## Task
Set down the data below from its first line to the line holding "Task: Toggle the", inclusive; omit all pictures.

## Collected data

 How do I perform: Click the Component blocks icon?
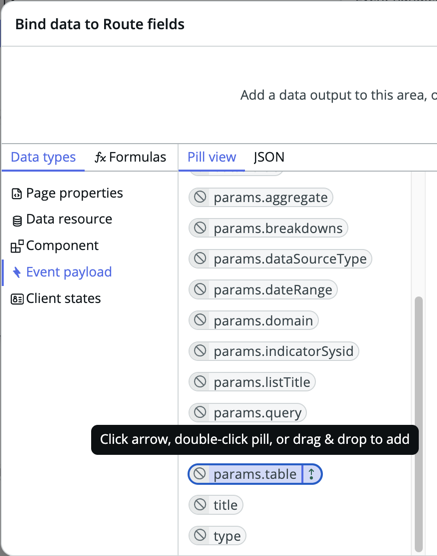point(17,246)
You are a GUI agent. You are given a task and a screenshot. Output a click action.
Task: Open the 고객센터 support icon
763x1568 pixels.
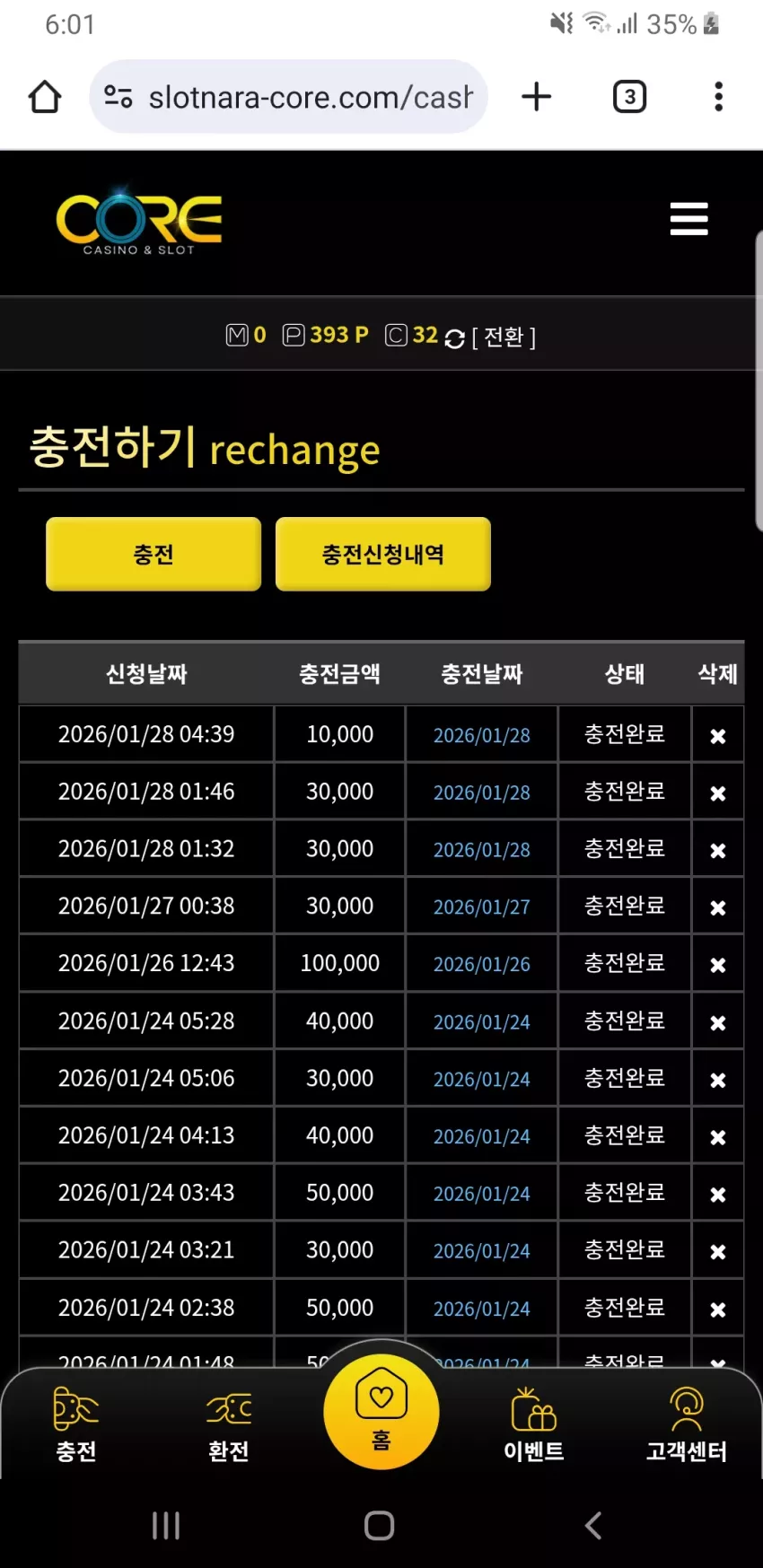[x=687, y=1424]
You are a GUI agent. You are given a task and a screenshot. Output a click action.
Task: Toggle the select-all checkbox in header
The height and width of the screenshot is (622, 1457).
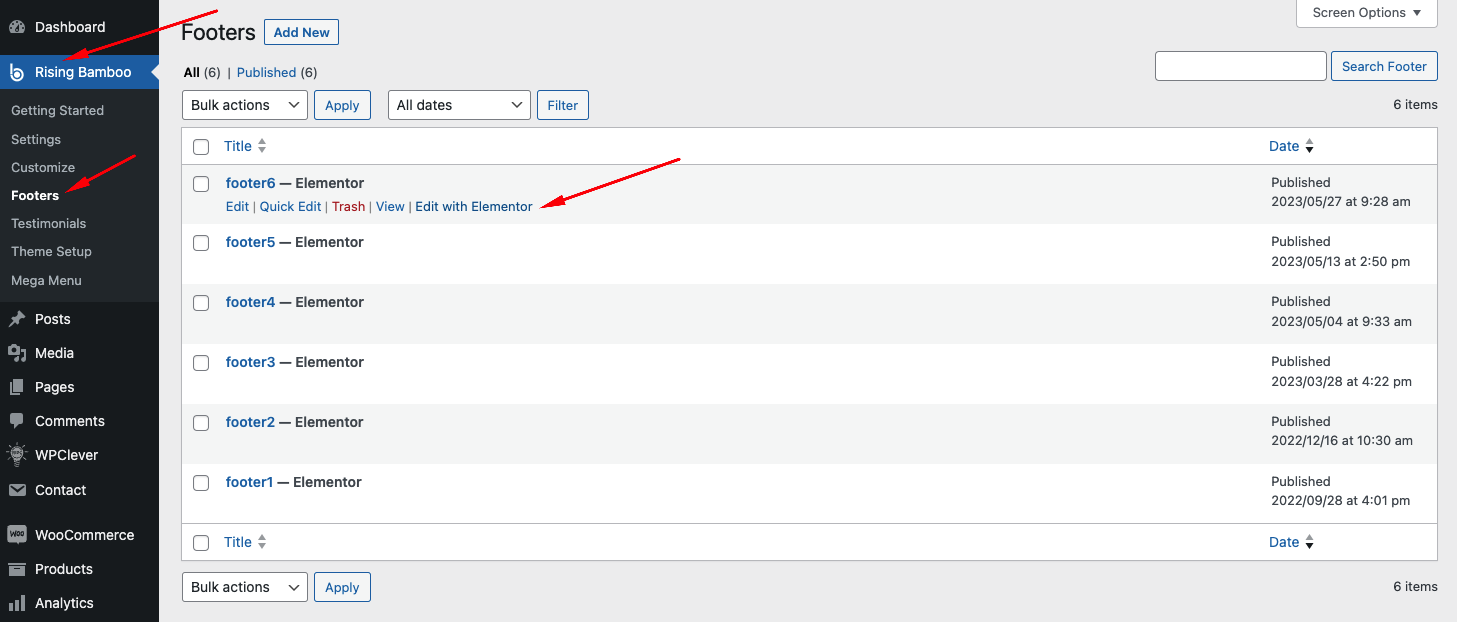point(201,147)
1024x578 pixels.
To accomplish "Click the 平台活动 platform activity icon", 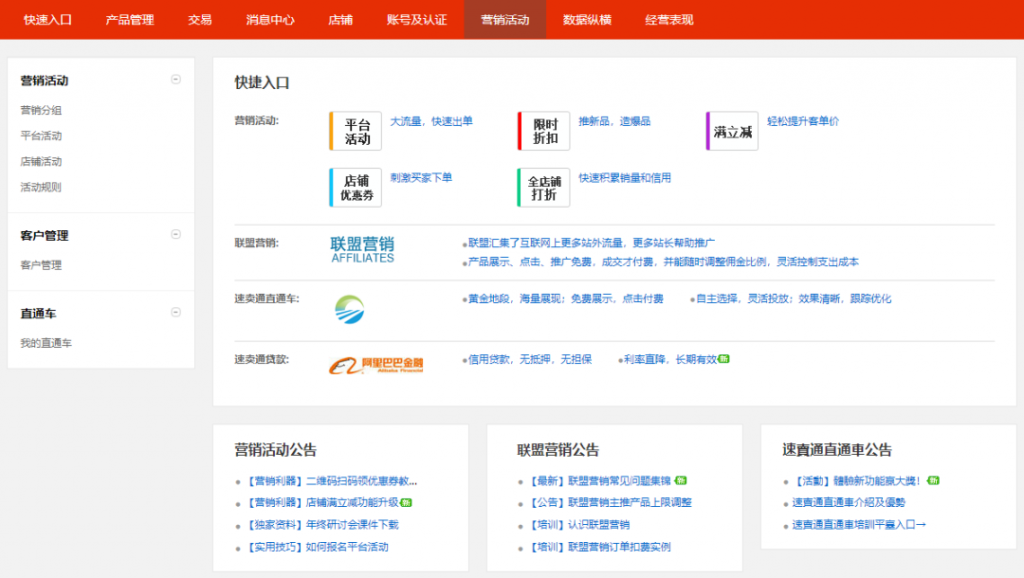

## Reply
 How do I perform: Click the Component blocks icon?
point(17,246)
You are a GUI agent. You are given a task and a screenshot. Output a click action.
Task: Open the 고객센터 support icon
763x1568 pixels.
[x=687, y=1424]
You are a GUI agent. You are given a task and a screenshot. Output a click action.
Task: Toggle the select-all checkbox in header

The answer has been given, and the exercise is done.